Ce rapport met en lumière les pertes de production liées à la pandémie de Covid-19 qui devraient enregistrées entre 37 et 79 milliards de dollars en 2020, sous l’effet conjugué de plusieurs facteurs :

  • la désorganisation des échanges et des chaînes de valeur, qui pénalise les exportateurs de produits de base et les pays fortement intégrés dans les filières mondiales
  • la réduction des flux de financement étrangers (transferts de fonds des migrants, recettes touristiques, investissements directs étrangers, aide étrangère) et la fuite des capitaux
  • l’impact direct de la pandémie sur les systèmes de santé
  • les perturbations consécutives aux mesures de confinement et à la réaction de la population.

Il importe de noter que les pays exportateurs de pétrole et les activités touristiques seront les plus durement touchés. « La pandémie de Covid-19 teste les limites des sociétés et des économies du monde entier, et elle risque de porter un coup particulièrement dur aux pays africains », déclare Hafez Ghanem, vice-président de la Banque mondiale pour l’Afrique.

Selon la BM, cette crise sanitaire met en danger la sécurité alimentaire en Afrique, la production agricole risquant d’enregistrer, dans un point de vue optimiste, 2,6 %, alors qu’en cas de blocages commerciaux, elle pourrait atteindre jusqu’à 7 %. En outre, les importations de denrées alimentaires vont, elles aussi fortement diminuer de 13 à 25 %.

Le rapport met en évidence, également, plusieurs facteurs susceptibles de contrarier les mesures d’endiguement et d’atténuation mises en place, en particulier la surpopulation dans les quartiers urbains informels, le manque d’accès à l’eau et à l’assainissement et la fragilité des systèmes de santé.

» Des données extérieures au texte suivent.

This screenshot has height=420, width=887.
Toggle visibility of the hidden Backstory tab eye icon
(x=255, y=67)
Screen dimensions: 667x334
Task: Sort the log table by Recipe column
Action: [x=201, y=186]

« L’ampleur de l’impact dépendra, en dernier ressort, de la réaction de la population, de la propagation de la maladie et de la réponse apportée par les pouvoirs publics. En se conjuguant, tous ces facteurs risquent d’entraîner une baisse de la participation au marché du travail, une sous-utilisation du capital, une moindre accumulation de capital humain et avoir des conséquences durables sur les niveaux de productivité », lit-on dans le communiqué de la BM.

« Face à la pandémie de Covid-19, les pays prennent non seulement des mesures de confinement, mais ils déploient aussi un arsenal de mesures budgétaires et monétaires d’urgence, avec bon nombre de banques centrales dans la région prenant des décisions importantes, en abaissant notamment les taux d’intérêt ou en injectant à un niveau inédit des liquidités dans l’économie », indique Albert Zeufack, économiste en chef de la Banque mondiale pour l’Afrique.

Les auteurs insistent sur la nécessité d’apporter une réponse politique adaptée, reflétant la structure des économies africaines (notamment la place importante du secteur informel) et les contraintes spécifiques auxquelles sont confrontés actuellement les responsables politiques, en particulier la réduction des marges de manœuvre budgétaires, les risques accrus de surendettement et le manque global de capacités opérationnelles pour répondre à la crise.

« Les mesures immédiates sont importantes, mais seul un allégement de dette permettra d’injecter les ressources indispensables pour lutter contre la pandémie et préserver la stabilité macroéconomique de la région », souligne Cesar Calderon, économiste principal à la Banque mondiale et auteur principal du rapport.

Les auteurs de ce rapport recommandent aux décideurs africains de concentrer leur stratégie sur l’objectif de sauver des vies et de protéger les moyens de subsistance, en s’attachant à renforcer les systèmes de santé et à réagir rapidement pour minimiser les perturbations dans les chaînes d’approvisionnement alimentaire. Ils préconisent également de déployer des programmes de protection sociale, en recourant notamment aux transferts monétaires, à des distributions d’aliments et des dispenses de redevances, afin de venir en aide aux ménages et, en particulier, aux travailleurs du secteur informel.

A noter que le Groupe de la Banque mondiale prévoit plusieurs mesures. Des programmes de financement et des aides qui peuvent aller jusqu’à 160 MM$ au cours des 15 prochains mois, afin d’aider les pays à protéger les populations pauvres et vulnérables, soutenir les entreprises et favoriser le redressement de l’économie.